-- WHAT TO PRODUCE --
Note each line in the data below that holds "green", and copy it.

(Stored data entries)
[Start of Attachment]
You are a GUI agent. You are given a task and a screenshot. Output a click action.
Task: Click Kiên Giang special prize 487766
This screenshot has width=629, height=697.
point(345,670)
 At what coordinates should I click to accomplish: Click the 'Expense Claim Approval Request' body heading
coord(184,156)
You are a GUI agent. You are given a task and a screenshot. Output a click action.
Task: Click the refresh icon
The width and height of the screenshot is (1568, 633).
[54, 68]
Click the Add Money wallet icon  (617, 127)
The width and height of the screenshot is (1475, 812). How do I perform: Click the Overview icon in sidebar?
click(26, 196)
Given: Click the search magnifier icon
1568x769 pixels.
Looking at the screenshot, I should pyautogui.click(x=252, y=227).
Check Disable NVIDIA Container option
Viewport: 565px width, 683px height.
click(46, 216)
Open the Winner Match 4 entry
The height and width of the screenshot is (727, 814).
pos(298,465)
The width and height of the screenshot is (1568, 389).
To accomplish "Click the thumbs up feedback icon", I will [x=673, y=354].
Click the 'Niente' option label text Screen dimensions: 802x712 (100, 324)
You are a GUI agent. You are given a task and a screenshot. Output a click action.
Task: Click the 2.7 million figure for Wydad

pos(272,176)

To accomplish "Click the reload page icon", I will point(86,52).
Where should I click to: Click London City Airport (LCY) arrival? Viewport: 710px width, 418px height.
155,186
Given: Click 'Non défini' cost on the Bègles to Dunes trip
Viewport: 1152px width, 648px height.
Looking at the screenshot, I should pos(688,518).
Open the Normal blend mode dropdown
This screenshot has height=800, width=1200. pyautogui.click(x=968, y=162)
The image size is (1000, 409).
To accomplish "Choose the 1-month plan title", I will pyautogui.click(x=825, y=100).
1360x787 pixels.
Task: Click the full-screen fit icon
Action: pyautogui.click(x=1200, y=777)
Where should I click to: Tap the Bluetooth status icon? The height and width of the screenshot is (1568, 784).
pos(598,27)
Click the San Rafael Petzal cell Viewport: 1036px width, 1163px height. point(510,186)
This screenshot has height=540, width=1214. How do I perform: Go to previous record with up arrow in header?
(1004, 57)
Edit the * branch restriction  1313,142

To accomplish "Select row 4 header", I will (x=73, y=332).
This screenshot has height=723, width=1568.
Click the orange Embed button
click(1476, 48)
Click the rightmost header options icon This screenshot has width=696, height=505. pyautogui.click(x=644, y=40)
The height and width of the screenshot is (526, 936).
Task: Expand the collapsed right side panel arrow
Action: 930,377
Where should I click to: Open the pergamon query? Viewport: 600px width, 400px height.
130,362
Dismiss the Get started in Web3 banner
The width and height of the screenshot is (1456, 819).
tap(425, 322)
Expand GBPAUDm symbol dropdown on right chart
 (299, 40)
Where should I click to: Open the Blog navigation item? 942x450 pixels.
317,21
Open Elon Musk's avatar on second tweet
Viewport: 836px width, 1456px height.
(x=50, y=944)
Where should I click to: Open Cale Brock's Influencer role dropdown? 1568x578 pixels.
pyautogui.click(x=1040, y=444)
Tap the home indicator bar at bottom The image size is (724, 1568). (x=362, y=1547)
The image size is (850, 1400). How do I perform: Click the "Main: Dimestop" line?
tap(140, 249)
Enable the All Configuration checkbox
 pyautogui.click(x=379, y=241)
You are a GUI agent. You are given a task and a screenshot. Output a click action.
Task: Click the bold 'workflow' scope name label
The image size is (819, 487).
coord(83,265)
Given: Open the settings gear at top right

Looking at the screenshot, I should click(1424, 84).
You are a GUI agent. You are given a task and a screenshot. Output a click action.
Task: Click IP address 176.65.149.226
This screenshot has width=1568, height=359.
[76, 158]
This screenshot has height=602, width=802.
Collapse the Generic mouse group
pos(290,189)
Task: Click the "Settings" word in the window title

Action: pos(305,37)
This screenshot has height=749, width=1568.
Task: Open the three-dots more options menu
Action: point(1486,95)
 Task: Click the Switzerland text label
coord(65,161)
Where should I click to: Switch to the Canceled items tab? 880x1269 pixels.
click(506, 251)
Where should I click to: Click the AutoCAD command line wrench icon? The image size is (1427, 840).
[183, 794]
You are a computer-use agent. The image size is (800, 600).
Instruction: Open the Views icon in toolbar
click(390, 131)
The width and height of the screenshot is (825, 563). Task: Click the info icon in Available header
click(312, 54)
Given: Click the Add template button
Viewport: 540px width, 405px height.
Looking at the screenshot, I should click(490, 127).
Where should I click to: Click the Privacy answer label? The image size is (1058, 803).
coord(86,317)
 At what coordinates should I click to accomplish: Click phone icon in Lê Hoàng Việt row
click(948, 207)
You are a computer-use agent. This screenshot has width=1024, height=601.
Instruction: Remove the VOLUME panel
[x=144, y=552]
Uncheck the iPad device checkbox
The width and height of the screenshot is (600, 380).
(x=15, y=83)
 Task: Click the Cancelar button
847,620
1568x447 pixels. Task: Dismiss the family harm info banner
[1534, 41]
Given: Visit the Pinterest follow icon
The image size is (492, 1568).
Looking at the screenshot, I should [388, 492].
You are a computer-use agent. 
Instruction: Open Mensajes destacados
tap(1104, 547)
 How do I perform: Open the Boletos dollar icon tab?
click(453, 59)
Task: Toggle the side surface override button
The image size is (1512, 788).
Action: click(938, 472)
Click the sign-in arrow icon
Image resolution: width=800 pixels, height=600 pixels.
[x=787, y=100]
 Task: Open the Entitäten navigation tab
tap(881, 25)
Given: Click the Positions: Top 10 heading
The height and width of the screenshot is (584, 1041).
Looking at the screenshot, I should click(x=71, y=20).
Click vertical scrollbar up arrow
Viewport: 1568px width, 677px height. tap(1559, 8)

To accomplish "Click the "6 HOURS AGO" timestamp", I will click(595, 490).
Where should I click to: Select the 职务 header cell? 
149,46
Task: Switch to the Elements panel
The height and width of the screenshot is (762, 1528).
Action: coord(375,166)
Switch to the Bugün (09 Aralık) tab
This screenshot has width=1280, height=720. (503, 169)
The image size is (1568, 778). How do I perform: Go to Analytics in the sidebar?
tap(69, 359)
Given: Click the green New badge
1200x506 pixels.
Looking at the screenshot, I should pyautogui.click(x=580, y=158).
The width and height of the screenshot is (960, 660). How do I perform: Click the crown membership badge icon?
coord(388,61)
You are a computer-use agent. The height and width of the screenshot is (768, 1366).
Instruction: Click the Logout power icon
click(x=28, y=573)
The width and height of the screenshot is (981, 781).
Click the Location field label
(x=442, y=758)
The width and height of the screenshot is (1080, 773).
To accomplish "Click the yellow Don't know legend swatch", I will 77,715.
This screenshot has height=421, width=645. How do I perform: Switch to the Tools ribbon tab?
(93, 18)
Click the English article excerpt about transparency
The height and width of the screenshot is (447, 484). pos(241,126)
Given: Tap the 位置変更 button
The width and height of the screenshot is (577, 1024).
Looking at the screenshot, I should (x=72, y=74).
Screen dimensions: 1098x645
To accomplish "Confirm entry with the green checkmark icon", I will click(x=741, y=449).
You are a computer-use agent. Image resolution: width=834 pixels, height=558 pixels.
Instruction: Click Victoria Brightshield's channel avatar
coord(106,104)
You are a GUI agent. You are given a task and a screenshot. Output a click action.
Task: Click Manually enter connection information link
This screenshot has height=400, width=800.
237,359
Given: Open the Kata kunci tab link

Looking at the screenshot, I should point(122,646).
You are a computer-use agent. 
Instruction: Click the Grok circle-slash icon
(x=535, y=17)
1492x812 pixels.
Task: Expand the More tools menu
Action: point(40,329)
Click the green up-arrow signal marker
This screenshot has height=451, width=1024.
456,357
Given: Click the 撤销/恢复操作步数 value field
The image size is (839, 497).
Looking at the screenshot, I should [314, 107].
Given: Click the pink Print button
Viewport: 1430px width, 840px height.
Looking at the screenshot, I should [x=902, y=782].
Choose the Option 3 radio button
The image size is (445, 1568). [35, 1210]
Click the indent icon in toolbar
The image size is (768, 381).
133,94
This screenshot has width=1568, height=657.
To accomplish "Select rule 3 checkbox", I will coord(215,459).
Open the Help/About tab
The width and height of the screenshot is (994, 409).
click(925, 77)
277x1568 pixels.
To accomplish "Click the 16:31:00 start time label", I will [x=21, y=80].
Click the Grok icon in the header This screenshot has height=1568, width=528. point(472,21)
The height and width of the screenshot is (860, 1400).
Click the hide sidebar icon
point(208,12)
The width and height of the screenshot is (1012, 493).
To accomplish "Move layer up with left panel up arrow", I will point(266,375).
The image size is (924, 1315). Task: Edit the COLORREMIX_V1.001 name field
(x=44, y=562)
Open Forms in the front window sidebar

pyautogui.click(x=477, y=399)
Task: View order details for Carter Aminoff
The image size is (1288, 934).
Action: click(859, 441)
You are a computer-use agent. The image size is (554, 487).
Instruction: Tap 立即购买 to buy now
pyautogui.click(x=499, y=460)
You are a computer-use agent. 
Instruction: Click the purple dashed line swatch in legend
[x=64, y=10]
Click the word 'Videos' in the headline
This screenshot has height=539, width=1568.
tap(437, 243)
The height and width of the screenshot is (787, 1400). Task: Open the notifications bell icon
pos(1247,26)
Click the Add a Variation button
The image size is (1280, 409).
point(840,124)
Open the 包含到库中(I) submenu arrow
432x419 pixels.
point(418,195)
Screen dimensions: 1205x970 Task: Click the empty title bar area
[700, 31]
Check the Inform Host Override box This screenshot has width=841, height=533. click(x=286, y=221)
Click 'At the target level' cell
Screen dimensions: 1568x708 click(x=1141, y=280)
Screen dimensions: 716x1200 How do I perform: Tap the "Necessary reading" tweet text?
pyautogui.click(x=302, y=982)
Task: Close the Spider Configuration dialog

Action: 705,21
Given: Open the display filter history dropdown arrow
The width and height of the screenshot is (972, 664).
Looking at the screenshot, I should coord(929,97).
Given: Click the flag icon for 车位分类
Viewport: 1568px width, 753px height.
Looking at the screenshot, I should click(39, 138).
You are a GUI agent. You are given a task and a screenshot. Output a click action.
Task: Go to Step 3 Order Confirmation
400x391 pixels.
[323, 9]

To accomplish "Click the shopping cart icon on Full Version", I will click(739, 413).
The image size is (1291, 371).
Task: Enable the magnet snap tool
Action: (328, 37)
[End of Attachment]
-- EXPECTED OUTPUT --
Given: Click the green New badge
To accomplish "Confirm entry with the green checkmark icon", I will click(x=741, y=449).
Click the green up-arrow signal marker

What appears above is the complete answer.